Data extract ->
_ _ _ _ _
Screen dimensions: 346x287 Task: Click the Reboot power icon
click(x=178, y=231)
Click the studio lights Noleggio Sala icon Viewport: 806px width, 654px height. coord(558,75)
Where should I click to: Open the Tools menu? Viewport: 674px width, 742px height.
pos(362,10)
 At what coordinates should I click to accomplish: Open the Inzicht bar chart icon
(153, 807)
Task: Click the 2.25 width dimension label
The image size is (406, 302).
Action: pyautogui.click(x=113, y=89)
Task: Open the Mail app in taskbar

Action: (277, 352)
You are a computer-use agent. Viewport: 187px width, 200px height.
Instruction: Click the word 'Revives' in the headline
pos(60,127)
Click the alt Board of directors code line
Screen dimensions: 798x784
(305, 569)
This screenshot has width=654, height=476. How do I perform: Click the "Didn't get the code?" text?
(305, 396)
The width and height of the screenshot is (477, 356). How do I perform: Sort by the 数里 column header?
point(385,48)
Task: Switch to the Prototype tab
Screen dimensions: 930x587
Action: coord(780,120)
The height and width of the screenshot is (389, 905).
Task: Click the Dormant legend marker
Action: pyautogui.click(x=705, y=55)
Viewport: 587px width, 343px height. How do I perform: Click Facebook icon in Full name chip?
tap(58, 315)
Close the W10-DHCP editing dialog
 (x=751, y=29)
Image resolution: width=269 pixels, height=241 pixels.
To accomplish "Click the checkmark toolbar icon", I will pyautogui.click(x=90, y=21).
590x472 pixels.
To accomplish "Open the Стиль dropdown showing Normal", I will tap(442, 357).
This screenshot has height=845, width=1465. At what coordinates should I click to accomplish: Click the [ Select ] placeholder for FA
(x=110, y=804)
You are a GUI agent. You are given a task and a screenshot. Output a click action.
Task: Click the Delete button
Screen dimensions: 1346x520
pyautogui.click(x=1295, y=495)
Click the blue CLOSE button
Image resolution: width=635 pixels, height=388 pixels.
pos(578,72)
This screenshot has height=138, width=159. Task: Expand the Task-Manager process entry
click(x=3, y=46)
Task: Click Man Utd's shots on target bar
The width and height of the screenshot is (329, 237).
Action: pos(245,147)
_ _ _ _ _
Your assignment ->
Would you please filter the lines above and copy every one that includes "agent"?

Exercise result ->
You are a computer-use agent. Viewport: 187px width, 200px height.
You are a GUI agent. You are given a task and a screenshot. Output a click action.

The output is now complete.